Un magma che potrebbe seppellire interprete e pubblico con la forza della sua tracimante imponenza, e che solo una regia così addentrata avrebbe saputo domare curvandone la sostanza in pensiero portato alla luce, annunciato con quell’incontrovertibile umiltà che è propria delle epifanie. Il labirinto polifonico annidato in queste creature di frontiera procedeva, lento ma inesorabile, verso la foce del silenzio, svelando così, in un processo di progressiva frantumazione del canto, la sua intenzione prima ed ultima: essere esso stesso aria, luce, spirito.

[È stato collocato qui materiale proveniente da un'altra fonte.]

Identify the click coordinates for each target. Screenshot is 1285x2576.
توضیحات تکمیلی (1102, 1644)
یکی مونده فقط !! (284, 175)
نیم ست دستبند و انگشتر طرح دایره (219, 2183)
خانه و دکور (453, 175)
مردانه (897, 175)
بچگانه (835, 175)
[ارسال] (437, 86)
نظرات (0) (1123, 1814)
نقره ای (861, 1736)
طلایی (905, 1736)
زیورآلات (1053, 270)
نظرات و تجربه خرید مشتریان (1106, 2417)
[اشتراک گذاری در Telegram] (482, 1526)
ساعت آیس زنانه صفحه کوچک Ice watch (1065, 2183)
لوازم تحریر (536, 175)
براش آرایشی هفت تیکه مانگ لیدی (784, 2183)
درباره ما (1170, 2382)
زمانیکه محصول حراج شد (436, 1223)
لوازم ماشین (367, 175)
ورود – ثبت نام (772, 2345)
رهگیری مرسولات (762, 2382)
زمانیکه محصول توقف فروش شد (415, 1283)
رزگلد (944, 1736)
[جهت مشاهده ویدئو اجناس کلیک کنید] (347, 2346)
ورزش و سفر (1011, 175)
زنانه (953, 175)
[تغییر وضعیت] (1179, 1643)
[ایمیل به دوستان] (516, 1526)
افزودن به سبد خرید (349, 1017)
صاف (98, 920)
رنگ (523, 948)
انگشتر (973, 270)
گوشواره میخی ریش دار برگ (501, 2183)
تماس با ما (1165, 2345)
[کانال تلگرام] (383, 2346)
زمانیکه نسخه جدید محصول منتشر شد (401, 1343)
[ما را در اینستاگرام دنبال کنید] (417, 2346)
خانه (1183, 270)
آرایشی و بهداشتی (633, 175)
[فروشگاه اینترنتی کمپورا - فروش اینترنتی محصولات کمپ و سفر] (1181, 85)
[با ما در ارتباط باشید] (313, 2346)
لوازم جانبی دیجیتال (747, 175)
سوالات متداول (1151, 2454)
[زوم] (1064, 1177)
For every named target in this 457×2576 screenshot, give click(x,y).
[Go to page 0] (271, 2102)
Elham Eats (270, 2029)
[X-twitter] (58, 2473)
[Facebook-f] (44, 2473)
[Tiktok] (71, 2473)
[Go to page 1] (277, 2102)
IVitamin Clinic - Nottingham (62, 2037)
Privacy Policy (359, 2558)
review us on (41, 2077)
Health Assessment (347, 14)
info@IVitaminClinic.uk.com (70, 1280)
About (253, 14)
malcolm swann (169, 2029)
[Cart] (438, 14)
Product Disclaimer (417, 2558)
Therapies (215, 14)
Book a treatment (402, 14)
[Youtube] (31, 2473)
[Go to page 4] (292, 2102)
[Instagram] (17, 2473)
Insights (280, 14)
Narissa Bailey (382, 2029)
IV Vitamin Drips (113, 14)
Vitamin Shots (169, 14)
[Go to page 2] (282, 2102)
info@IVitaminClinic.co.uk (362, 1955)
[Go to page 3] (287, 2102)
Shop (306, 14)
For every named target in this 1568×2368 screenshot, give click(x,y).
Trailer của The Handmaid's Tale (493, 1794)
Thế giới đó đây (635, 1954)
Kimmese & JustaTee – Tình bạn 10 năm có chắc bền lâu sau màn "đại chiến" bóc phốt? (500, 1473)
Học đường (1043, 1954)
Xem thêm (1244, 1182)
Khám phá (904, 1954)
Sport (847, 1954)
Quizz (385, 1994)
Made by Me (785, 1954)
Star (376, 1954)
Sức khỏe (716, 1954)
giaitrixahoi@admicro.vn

Ci era impossibile non andare con il pensiero all’ultimo Lupu, alle sue rivelazioni srotolate a mezza voce, su uno strumento a cui il sortilegio di una rara ricerca timbrica sembrava levare i martelletti. Ad affiorare dal pianoforte di Gamba, in barba agli insopportabili luoghi comuni duri a morire – dal Beethoven “titanico” al precursore del jazz che spesso ne accompagna il destino – era la voce di un’anima vivida, intenta a fare i conti con il senso del proprio testamento, decisa a riepilogare e a raggrumare in microcosmi conclusi i testamenti ricevuti dal passato, dalle mani di Bach e di Haydn su tutti, e a ripensarne il valore universale da proiettare al cielo, al proprio presente prima ancora che al domani, come stella polare capace di riorientare le rotte quando il mondo si oscura.

Una coscienza vigile e purissima, che nella contemplazione delle radici – che meraviglia, il dipanarsi delle variazioni nell’op. 109 ed, ancor più, nella polverizzazione trasfiguratrice della 111, disegnate con olimpico gusto tardosettecentesco – trovava senso e conforto. Le ultime parole, le ultime note portate a riva dopo una traversata così intensa da attraversare le onde dell’autentico sgomento prima della bonaccia. Niente da aggiungere. Solo il silenzio di una riflessione che continua il suo cammino dentro di noi.